The Value of Balanced Criticism

How often do you go into some sort of 1:1 with your management, and all of the feedback regarding your performance is positive?


I’d imagine if you’re fairly competent at your job and mesh well with your team mates then this is a fairly common occurrence. I can’t remember the last time I received anything other than positive feedback. Honestly, if you are in this situation and reading this you can probably relate — but this is a very large annoyance. No doubt, it’s also a first world problem.

But why is this annoying? Don’t people like positive feedback?

Sure. Everyone likes well-deserved kudos from time to time. But when the feedback is always positive, how should your growth be directed? I’d imagine that your employer might have ideas for how your ability should grow and how it could be used. What better external resource than your employer to tell you where you are strong and where you are weak?

“Never to suffer would never to have been blessed.”
— Edgar Allan Poe

Without this sort of critical feedback, these 1:1 reviews quickly lose their value for high performers. Positive feedback becomes noise when all feedback is positive.

It is the contrast between positive and negative feedback that provides value to both. Let’s look at two extremes:

  1. All feedback is negative.In this case, the employee will end up feeling as though they can’t do anything correctly. Everything they do is being picked apart. Their hard work and effort is not being noticed or is being ignored.

    The employee eventually grows to be resentful of their employer and wonders if they need to start looking for a new job.

  2. All feedback is positive.In this case, the employee ends up feeling as if no one is looking at their work with a critical eye. The employer must not think they are able to grow and they must already be at the peak of their potential.

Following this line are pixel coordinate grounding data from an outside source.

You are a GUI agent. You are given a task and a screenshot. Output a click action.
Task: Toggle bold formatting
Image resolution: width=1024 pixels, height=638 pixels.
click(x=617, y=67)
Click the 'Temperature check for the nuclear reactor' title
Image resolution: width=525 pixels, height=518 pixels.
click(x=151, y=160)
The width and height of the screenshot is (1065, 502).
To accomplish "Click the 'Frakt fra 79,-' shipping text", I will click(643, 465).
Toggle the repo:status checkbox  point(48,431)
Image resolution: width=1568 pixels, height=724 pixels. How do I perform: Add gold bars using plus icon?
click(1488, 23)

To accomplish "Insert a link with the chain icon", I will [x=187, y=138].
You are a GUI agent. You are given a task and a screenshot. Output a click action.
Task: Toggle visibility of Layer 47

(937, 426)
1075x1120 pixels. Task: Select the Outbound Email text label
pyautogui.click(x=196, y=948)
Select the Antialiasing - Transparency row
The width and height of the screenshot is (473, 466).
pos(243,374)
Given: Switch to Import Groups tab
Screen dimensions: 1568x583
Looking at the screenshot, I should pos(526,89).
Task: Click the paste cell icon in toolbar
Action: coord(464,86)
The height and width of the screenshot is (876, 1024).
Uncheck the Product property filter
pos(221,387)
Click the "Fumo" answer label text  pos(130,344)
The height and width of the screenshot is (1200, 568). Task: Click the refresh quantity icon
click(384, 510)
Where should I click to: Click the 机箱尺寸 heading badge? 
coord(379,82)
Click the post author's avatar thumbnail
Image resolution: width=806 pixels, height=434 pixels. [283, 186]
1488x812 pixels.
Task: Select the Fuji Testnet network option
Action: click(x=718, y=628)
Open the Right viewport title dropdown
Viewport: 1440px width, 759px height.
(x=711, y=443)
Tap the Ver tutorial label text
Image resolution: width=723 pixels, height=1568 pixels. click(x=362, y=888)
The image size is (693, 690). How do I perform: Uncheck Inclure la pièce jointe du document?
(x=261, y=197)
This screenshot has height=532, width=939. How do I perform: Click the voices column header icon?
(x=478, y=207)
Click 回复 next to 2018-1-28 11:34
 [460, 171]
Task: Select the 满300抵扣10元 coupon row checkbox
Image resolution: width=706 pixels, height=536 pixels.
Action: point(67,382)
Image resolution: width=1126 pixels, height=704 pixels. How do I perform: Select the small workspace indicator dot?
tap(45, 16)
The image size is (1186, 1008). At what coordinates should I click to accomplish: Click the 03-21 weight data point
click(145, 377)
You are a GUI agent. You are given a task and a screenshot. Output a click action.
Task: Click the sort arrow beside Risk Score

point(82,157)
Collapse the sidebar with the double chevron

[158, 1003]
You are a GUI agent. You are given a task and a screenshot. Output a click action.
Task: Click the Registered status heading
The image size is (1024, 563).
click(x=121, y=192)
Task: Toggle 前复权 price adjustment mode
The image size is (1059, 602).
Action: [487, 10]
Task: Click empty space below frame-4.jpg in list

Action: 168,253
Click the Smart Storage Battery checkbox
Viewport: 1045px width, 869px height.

    The employee starts to wonder if they need to look for a more challenging position.

    If the employee does not decide to look for another job then they may become complacent or stop growing altogether.

Clearly neither of these case are desired.

“What good is the warmth of summer, without the cold of winter to give it sweetness.”
— John Steinbeck

Isn’t negative criticism harder to find in software development?

Maybe. It could be difficult for managers without their fingers in the code to be aware of areas where you need to improve. In this case it is important for the manager to be following up with coworkers or targeting other areas. They should be checking provided estimates as well. Missed estimates may be indicative of gaps in ability, or simply in an employee’s ability to estimate — both of which are areas where criticism can be provided.

If you are aware of upcoming projects or work in other areas then you should ask the employee about their knowledge in these areas and suggest they grow there if other growth areas do not seem applicable. If there are truly no avenues for growth for an employee then it seems likely they are in the wrong position.

So what can you take away from this? If you want happy, engaged, competent employees — provide both negative and positive feedback.

The absolute worst case scenario is when an employee only receives positive criticism during regular 1:1 reviews, and then receives negative criticism during an annual performance review. I’ve been in this case multiple times and it has always made me want to find new work.